Thursday, August 30, 2012

Unrecognizable End




Committing suicide comes as a shock to me being 16 years old and not living much of a “fulfilled” life just about yet. When I read in the newspapers or hear about cases where people pull the trigger, hang themselves, and basically end their life it becomes unrealistic to me. I only stop and think wow they must have messed up really bad, they must feel so much pain it hurt to breathe just a second more, or maybe even worse, they are drowning with guilt. The Burn Journals illustrated a different version of taking away your life. Brent does not see it as mysterious and wrongful as most of us do; in fact I think he never really had the chance to reflect on the gravity of the situation. For him it was simple. I failed my science class and that can only mean punishment and suspension, so why bother suffering the consequences if I can just end it. Thank fully I have never been a witness of suicide, but unfortunately I know people who have, and I’ve seen movies where it’s all so dramatic and complicated. For Brent it’s just like starting all over, it’s an escape from facing his parents and his school for the mistakes he’s made. It’s weird of me saying that because those " mistakes" are really stupid things like failing a class and stealing school supplies , but he’s 14, his problems don’t get more complicated in the current environment he’s living in.

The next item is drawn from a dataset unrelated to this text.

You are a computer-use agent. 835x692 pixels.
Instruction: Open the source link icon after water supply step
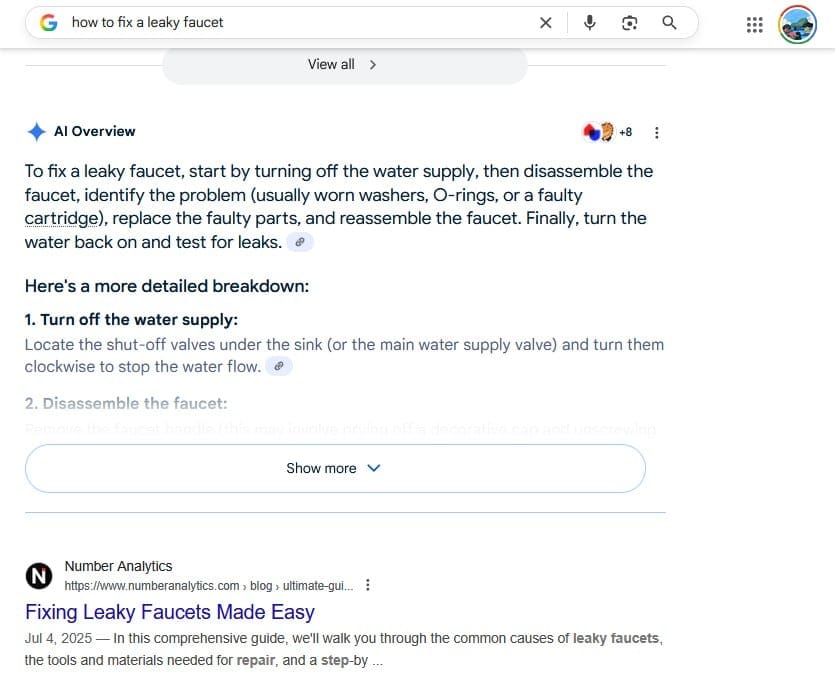(279, 366)
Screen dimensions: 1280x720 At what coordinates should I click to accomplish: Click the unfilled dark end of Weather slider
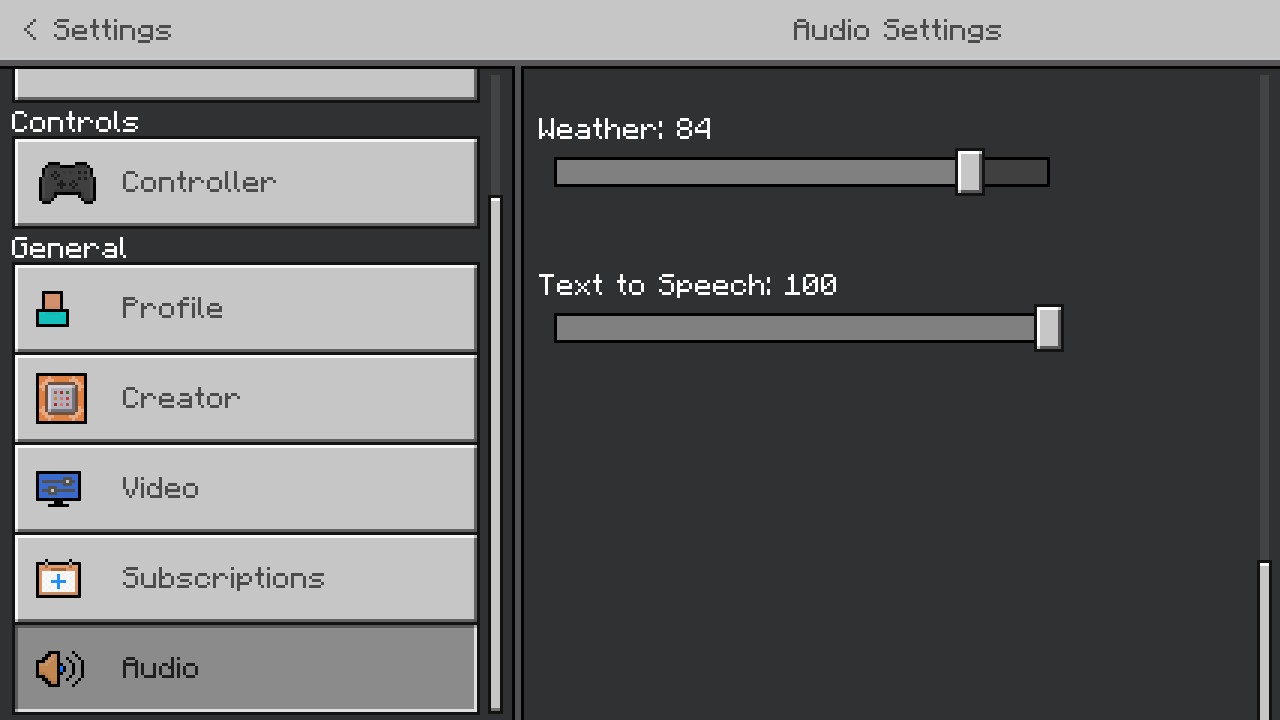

The most important part in the book I’ve read so far about is Dr.Rubinstein's visits. Brent does not like her at first for he’s used to the cuddling and feeling sorry from the people around him, he hasn’t even had to deal with the questions of why he did it up until here. Still it was surprising just how quickly he was able to open up to her.
"How many times have you tried to commit suicide?" “I don’t know maybe three or four" he says. This can only lead me to believe that he didn’t know he was doing something wrong and concerning until he was put through living an entire month in hospital grounds, going surgery after surgery and having to look at his purple bloody hands and enduring skin replacement on a daily basis. As a reader when he says “I won’t do it again" I honestly believe him, I try to put myself in his shoes even though it’s a pretty hard situation to stand by with. I am intrigued to find out how he will react to visits from his friends. Will he find his own world embedded in his skin like with Alice Walker, or will he fall into a road of recovery after depression and regret?